**AIM OF THE EXERCISE:** Extract exactly and only the lines from the one containing "Screen dimensions: 1541x784" through the end of the entries below. Pictures should not appear in the copy.

● ● ● ●

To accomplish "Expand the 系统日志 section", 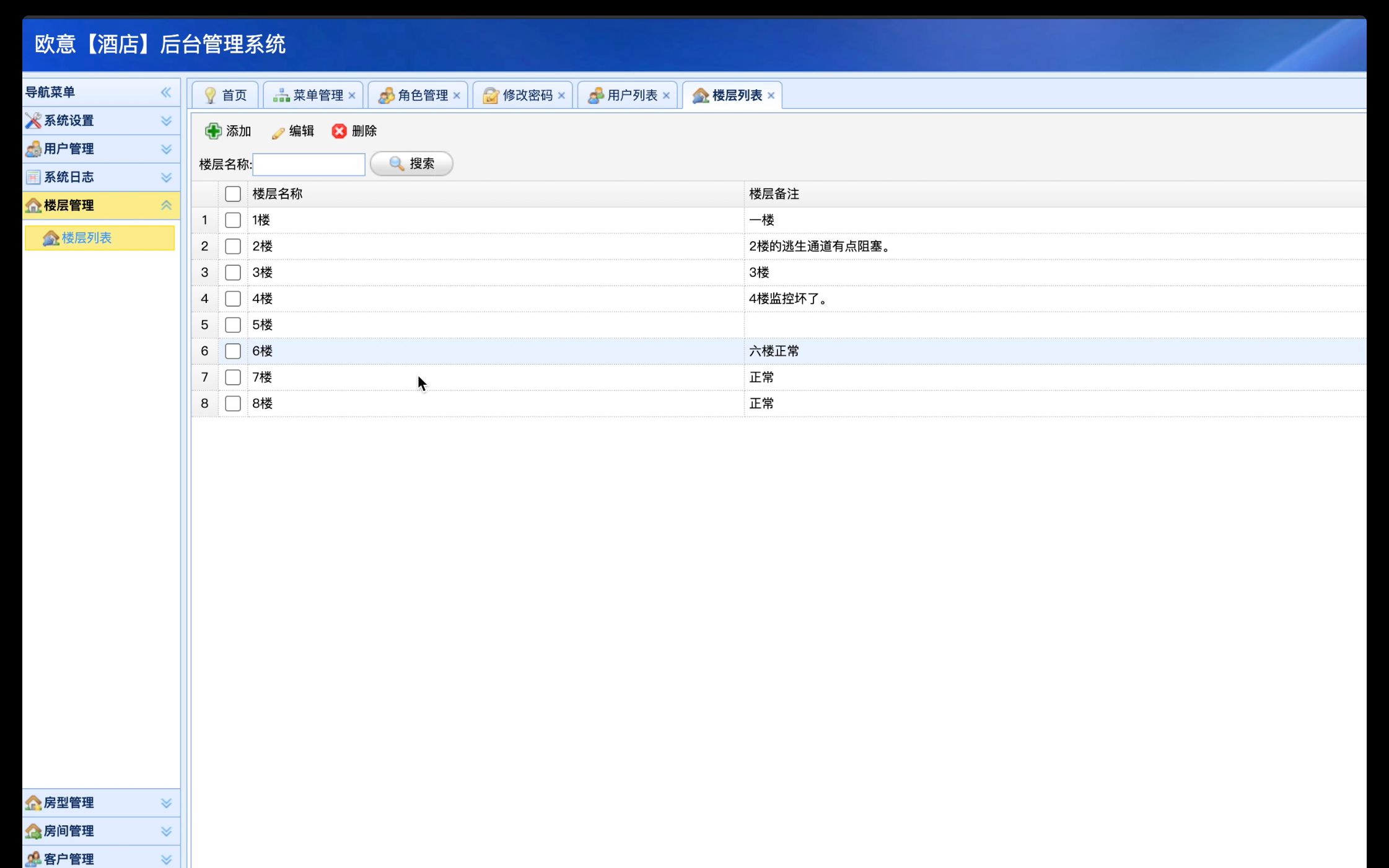I will click(166, 178).
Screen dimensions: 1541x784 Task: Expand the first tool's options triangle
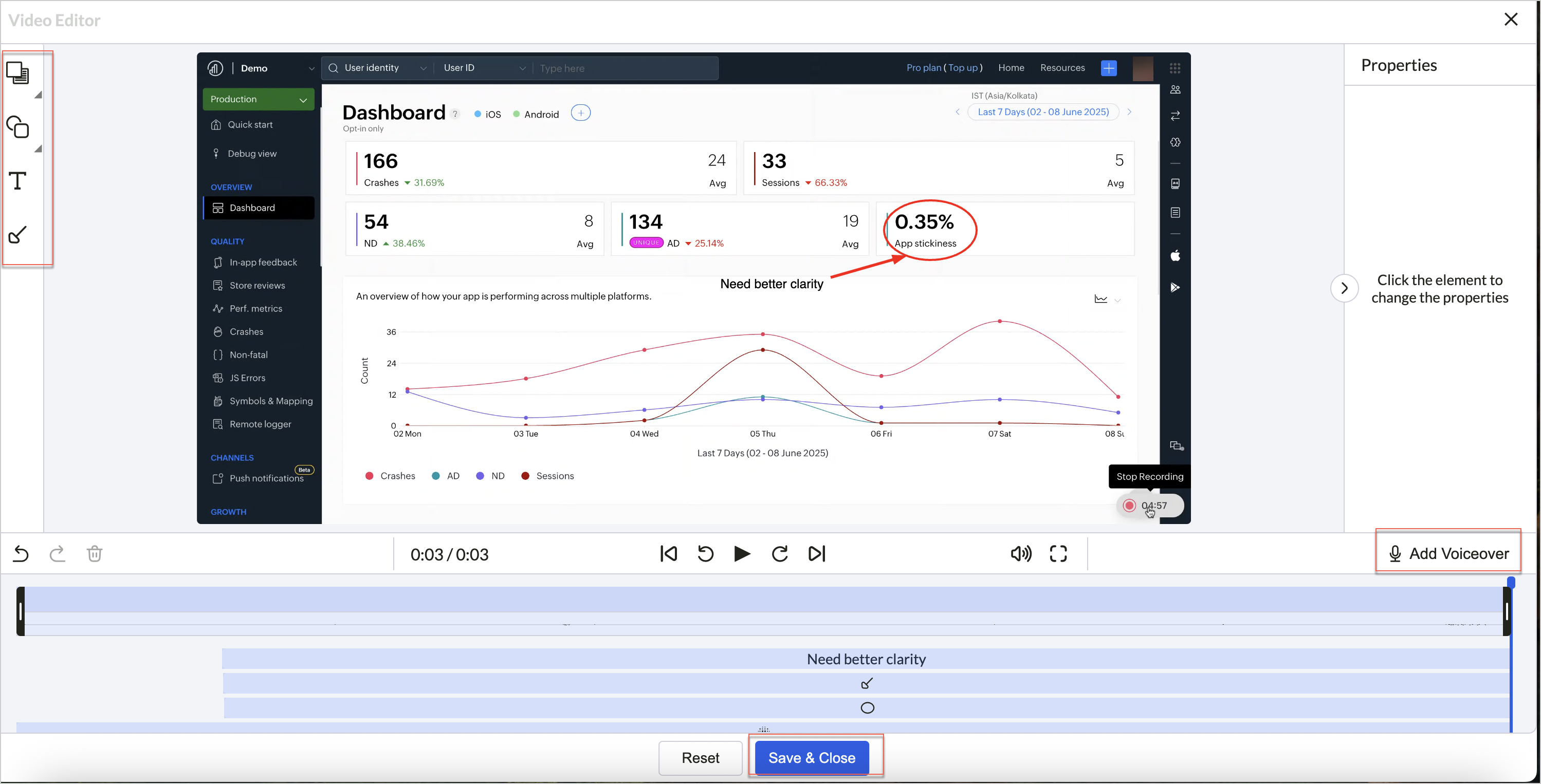(38, 95)
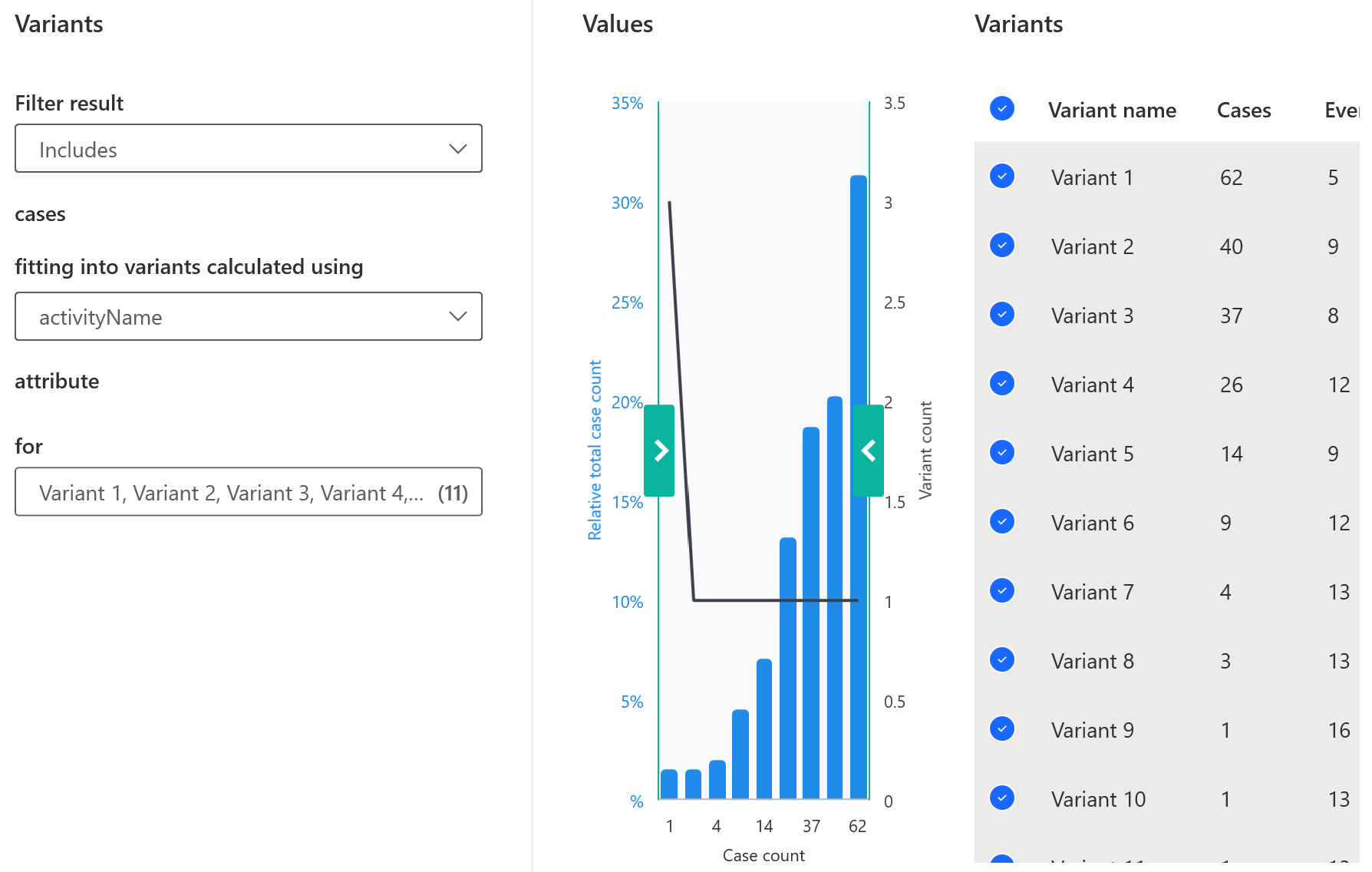Expand the Includes filter result dropdown arrow

(x=458, y=149)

● ● ● ●

**ANSWER BOX:**
Screen dimensions: 1541x784 Task: Expand the first tool's options triangle
(38, 95)
Expand the Includes filter result dropdown arrow

(x=458, y=149)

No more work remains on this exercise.